Your instructions
Below is a listing; repeat exactly the lines from the one containing "Click the price tag icon in Más barato box" to the one containing "Given: Toggle bold", both included.

━━━━━ Exercise material

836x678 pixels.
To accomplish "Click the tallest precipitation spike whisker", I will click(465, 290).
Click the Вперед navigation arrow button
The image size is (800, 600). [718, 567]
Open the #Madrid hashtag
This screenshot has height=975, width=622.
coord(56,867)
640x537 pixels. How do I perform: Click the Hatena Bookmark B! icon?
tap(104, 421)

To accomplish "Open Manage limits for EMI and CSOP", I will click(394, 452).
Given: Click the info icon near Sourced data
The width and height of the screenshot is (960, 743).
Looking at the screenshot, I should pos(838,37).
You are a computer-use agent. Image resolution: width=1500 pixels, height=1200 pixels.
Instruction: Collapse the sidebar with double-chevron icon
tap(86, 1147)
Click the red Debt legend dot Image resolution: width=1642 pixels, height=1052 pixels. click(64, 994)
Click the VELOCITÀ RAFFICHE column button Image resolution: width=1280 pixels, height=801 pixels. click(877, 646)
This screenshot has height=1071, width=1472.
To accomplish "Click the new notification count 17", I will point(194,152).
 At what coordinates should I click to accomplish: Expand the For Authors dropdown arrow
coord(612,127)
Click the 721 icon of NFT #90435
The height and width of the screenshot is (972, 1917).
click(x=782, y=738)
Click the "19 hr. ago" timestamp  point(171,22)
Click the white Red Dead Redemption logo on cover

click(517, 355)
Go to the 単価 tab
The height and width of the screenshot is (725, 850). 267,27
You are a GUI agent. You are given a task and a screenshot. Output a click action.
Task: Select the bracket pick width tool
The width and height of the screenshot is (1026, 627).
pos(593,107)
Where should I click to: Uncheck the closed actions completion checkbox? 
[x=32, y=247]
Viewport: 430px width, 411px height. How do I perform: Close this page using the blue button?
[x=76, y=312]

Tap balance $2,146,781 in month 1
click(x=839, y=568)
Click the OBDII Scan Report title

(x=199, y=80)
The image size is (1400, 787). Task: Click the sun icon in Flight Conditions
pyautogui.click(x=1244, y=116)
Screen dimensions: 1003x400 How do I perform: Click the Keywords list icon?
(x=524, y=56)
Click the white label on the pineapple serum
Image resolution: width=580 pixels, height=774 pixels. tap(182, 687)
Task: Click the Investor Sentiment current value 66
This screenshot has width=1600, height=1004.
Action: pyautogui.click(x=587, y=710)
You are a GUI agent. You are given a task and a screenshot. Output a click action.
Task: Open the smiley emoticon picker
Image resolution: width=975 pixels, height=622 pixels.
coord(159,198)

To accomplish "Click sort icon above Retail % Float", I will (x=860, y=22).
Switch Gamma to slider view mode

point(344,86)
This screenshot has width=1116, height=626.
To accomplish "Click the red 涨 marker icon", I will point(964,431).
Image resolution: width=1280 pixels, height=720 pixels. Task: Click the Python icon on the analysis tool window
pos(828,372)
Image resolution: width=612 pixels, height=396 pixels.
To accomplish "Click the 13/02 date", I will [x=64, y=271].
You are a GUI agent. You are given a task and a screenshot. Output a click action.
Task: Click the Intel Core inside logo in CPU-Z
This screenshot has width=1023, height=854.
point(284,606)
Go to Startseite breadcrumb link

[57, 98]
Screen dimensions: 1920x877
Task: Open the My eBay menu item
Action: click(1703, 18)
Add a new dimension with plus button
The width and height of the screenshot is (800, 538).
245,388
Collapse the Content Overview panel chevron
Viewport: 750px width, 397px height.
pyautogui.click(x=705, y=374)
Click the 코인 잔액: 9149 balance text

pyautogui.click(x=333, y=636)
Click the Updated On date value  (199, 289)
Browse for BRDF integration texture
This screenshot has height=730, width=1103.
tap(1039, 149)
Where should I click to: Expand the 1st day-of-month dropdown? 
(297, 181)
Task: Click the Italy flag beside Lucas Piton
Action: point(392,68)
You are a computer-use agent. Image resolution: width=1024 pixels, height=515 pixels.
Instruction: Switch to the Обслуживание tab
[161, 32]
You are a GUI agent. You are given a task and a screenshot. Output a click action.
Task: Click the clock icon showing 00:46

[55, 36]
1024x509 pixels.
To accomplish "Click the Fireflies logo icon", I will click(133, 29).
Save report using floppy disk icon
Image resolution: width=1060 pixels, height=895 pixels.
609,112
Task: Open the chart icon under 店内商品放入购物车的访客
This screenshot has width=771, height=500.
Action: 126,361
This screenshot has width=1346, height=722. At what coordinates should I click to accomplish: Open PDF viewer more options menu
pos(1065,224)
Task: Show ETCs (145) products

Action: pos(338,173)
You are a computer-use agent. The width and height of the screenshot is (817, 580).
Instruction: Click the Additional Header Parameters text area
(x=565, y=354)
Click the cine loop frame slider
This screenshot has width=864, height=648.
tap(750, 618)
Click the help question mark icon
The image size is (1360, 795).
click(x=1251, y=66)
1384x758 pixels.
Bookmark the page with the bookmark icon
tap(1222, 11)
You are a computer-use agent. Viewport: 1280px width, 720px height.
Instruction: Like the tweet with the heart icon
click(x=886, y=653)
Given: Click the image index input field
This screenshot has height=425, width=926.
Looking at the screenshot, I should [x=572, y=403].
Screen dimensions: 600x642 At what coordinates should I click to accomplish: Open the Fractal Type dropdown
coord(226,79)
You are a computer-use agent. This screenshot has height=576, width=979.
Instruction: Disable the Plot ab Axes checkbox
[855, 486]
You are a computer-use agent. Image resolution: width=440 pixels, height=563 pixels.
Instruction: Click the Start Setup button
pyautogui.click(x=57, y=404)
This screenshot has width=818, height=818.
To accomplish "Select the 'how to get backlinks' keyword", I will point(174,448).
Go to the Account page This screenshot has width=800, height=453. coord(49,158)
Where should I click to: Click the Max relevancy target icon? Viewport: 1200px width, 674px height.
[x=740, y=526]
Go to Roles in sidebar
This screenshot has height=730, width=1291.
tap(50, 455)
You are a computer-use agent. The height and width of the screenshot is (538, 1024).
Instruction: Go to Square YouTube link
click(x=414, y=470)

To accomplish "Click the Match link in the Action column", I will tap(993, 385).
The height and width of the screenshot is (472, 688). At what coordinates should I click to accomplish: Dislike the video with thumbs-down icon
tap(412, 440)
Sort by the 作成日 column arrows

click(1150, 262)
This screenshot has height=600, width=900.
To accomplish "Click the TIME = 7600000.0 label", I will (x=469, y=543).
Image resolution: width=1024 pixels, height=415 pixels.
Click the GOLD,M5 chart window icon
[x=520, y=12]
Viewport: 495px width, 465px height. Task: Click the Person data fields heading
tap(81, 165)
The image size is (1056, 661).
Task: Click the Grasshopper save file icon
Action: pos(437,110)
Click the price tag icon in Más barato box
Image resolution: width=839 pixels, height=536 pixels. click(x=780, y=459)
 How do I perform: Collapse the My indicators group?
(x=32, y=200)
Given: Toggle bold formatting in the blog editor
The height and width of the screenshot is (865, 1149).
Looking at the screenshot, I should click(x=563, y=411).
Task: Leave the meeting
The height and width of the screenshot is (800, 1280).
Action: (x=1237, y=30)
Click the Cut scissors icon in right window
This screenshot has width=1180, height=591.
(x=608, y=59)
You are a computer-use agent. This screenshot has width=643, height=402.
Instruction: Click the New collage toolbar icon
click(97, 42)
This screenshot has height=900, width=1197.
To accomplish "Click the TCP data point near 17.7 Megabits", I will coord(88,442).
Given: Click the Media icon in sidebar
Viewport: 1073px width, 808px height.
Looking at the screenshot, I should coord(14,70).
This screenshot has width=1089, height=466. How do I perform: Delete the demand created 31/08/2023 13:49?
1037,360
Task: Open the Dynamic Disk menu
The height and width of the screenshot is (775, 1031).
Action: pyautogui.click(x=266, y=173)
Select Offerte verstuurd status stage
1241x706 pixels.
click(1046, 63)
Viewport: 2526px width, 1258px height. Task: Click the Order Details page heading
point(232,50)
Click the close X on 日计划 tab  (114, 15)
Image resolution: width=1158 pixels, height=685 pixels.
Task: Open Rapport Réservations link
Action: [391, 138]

━━━━━━━━━━

Answer space
Click the price tag icon in Más barato box
Image resolution: width=839 pixels, height=536 pixels. click(x=780, y=459)
 How do I perform: Collapse the My indicators group?
(x=32, y=200)
Given: Toggle bold formatting in the blog editor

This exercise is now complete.